Bepaalde argumenten tegen religieuze beeldende kunst van toenmalige protestanten waren zeker steekhoudend, maar door bijna alle religieuze beeldende kunst te verwerpen werd wel het kind met het badwater weggegooid. Vanuit een beeldloos en zeer abstract godsbegrip is het namelijk het moeilijk om vanuit een soort liefdesrelatie ontvankelijk te zijn voor de Heilige. Dan verstart het geloof omdat het is ontzield, en kan de mens geen levend kanaal zijn voor de instroming van goddelijke genade in deze wereld.

Omstreeks het jaar 1600 werd bij steeds meer mensen duidelijk dat de reformatie mislukt was. Wat aanvankelijk begon met het bespreekbaar maken van misstanden in de toenmalige kerk verviel tot polarisaties, godsdiensttwisten, gewelddadigheden en een geloof volgens de dode letter.
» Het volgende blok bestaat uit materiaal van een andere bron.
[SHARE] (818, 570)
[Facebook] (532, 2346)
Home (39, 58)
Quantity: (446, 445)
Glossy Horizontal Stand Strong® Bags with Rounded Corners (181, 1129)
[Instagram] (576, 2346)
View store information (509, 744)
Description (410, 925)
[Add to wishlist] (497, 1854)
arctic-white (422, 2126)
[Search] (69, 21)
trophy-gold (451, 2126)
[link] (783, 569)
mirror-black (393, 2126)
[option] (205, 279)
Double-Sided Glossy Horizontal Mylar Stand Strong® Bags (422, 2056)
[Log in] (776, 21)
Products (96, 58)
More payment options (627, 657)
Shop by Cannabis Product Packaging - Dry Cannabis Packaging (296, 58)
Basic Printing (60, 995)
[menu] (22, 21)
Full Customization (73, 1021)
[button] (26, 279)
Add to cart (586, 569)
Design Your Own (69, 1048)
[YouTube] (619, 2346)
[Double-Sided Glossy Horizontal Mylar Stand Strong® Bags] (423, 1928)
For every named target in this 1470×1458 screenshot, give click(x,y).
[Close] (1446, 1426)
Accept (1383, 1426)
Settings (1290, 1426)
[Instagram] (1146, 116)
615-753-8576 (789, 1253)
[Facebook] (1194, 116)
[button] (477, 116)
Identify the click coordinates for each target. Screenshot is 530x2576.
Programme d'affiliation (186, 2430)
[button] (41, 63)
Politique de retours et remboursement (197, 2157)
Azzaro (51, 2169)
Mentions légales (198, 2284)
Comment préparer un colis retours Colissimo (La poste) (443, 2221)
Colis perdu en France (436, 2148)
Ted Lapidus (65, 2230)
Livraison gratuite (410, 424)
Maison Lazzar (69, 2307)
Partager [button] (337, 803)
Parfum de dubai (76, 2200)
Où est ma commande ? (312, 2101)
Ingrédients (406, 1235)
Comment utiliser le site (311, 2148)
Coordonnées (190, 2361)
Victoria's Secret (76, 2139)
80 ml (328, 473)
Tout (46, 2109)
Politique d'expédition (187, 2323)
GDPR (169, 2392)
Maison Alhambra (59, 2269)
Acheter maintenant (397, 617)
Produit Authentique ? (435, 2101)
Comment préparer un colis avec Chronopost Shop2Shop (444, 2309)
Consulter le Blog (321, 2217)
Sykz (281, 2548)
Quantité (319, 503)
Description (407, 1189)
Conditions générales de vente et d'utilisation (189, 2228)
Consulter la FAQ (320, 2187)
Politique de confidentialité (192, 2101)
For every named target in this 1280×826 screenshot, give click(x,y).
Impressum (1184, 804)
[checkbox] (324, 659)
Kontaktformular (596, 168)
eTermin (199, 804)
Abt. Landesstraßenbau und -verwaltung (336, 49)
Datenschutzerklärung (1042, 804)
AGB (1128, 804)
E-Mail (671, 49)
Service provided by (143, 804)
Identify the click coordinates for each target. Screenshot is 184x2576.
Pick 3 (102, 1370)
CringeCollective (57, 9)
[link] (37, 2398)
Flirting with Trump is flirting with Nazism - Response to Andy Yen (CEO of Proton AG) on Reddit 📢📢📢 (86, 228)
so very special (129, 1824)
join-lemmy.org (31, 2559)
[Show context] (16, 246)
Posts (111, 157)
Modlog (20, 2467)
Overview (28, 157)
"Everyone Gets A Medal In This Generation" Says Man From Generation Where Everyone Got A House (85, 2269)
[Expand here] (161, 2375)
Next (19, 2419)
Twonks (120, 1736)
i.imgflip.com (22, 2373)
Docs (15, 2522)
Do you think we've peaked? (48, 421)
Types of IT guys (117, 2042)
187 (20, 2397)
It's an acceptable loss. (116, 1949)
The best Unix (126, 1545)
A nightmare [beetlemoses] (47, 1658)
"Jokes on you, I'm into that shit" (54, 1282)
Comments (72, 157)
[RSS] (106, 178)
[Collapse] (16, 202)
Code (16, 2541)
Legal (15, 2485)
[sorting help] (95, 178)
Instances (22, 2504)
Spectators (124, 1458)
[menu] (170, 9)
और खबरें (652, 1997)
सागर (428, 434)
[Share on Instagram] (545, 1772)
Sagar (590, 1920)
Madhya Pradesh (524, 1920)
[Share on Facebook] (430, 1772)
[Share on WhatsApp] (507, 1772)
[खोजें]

Daaruit groeide het verlangen naar een werkelijke reformatie van de mens en de mensheid die onder meer tot uitdrukking kwam in de impuls van de rozenkruisers die zich in de zeventiende eeuw in meerdere landen in Europa manifesteerde, en die is te zien als een vernieuwde synthese van met name de natuurwetenschap, het oorspronkelijk christendom en de hermetisch-kabbalistische traditie.

Het denken in symbolen en beelden stond hoog in het vaandel van de rozenkruisers in de zeventiende eeuw. Hun drie manifesten zijn rijk aan symboliek, en de vele schriftelijke reacties die daarop verschenen waren voorzien van diepzinnige symbolische afbeeldingen.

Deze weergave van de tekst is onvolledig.